Exercise requirements – Hunt through the entries for the word "gray" and copy each line in which it appears.

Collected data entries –
------
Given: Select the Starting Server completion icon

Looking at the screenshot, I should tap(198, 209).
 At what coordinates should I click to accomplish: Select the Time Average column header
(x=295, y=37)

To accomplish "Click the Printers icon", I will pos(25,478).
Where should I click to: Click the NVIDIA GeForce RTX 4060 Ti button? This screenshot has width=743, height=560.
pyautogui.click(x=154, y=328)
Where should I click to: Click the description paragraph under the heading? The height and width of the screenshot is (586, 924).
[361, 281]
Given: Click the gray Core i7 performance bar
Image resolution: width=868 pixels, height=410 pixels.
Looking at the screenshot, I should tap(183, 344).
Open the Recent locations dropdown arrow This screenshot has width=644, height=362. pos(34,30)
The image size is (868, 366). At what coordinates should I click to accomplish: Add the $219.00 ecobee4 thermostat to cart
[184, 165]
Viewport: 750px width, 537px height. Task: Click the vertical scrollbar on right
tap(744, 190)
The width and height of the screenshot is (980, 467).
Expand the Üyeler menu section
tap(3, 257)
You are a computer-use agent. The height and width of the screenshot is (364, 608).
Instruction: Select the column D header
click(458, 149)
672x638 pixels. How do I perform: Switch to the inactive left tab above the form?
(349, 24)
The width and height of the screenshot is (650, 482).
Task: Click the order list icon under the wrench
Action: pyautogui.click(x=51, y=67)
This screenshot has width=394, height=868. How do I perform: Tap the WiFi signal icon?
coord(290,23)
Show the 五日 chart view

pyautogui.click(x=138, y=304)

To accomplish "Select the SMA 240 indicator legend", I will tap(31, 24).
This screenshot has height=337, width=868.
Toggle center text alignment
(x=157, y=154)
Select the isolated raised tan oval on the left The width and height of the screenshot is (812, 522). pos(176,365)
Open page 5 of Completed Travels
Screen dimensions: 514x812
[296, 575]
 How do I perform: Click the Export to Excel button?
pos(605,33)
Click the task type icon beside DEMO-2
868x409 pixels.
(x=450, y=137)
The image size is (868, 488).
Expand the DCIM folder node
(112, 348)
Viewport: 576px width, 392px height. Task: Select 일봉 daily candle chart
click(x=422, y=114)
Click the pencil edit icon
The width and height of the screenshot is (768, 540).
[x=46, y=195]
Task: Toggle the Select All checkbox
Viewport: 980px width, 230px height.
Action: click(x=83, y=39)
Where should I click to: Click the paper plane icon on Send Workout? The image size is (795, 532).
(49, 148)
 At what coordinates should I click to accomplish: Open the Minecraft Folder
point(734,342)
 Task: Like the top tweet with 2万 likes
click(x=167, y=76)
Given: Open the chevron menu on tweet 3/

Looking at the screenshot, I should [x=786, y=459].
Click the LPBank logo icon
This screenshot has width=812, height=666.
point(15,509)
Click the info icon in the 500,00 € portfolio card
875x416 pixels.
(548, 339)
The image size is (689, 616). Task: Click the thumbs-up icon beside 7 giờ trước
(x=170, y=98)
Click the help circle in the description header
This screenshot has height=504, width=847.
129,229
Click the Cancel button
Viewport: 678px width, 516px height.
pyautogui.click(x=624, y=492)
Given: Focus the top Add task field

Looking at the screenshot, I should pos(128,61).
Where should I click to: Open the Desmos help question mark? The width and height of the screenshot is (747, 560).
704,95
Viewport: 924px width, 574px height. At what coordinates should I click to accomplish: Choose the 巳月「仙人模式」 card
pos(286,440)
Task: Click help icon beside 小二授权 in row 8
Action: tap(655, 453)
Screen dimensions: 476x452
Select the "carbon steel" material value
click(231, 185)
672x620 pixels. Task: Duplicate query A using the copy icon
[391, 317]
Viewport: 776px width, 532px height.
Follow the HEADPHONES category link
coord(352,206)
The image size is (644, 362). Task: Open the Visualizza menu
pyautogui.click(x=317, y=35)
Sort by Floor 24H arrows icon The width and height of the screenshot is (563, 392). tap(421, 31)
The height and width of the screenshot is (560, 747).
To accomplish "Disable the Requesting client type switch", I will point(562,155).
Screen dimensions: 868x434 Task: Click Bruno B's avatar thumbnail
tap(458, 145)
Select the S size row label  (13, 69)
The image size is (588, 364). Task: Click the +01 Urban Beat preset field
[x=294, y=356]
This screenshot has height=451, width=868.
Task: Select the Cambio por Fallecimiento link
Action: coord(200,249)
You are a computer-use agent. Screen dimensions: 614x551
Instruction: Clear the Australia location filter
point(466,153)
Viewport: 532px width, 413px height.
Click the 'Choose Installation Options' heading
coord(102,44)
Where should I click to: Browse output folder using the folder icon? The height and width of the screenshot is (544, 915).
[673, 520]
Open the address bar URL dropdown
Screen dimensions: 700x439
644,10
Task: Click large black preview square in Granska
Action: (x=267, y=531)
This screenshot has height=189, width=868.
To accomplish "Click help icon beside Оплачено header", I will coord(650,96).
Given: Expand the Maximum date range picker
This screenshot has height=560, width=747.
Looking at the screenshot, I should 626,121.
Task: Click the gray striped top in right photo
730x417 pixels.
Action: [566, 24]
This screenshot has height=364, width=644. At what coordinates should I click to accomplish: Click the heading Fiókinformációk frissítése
------
Response to this task –
Given: Click the gray Core i7 performance bar
Task: Click the gray striped top in right photo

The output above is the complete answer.